*** Input for this task Section Begins ***
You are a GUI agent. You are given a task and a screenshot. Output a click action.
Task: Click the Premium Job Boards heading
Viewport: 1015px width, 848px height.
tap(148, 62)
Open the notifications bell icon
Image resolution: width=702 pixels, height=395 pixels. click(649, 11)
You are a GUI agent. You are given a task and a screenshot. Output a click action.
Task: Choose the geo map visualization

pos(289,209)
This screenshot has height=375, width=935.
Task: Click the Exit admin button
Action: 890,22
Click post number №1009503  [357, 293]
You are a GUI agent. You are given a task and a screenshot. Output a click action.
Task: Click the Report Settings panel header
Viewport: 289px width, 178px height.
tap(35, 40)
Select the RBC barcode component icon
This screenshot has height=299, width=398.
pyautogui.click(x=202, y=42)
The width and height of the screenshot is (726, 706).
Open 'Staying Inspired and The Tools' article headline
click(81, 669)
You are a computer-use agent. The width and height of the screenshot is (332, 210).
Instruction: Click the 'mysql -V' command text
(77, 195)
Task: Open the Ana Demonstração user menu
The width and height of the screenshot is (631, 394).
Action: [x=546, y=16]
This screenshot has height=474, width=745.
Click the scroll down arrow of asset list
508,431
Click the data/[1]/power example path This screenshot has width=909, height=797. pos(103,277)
*** Input for this task Section Ends ***
Exact copies of all the lines above are required.

You are a GUI agent. You are given a task and a screenshot. Output a click action.
Task: Click the Premium Job Boards heading
Viewport: 1015px width, 848px height.
tap(148, 62)
Open the notifications bell icon
Image resolution: width=702 pixels, height=395 pixels. click(649, 11)
You are a GUI agent. You are given a task and a screenshot. Output a click action.
Task: Choose the geo map visualization

pos(289,209)
This screenshot has height=375, width=935.
Task: Click the Exit admin button
Action: 890,22
Click post number №1009503  [357, 293]
You are a GUI agent. You are given a task and a screenshot. Output a click action.
Task: Click the Report Settings panel header
Viewport: 289px width, 178px height.
tap(35, 40)
Select the RBC barcode component icon
This screenshot has height=299, width=398.
pyautogui.click(x=202, y=42)
The width and height of the screenshot is (726, 706).
Open 'Staying Inspired and The Tools' article headline
click(81, 669)
You are a computer-use agent. The width and height of the screenshot is (332, 210).
Instruction: Click the 'mysql -V' command text
(77, 195)
Task: Open the Ana Demonstração user menu
The width and height of the screenshot is (631, 394).
Action: [x=546, y=16]
This screenshot has height=474, width=745.
Click the scroll down arrow of asset list
508,431
Click the data/[1]/power example path This screenshot has width=909, height=797. pos(103,277)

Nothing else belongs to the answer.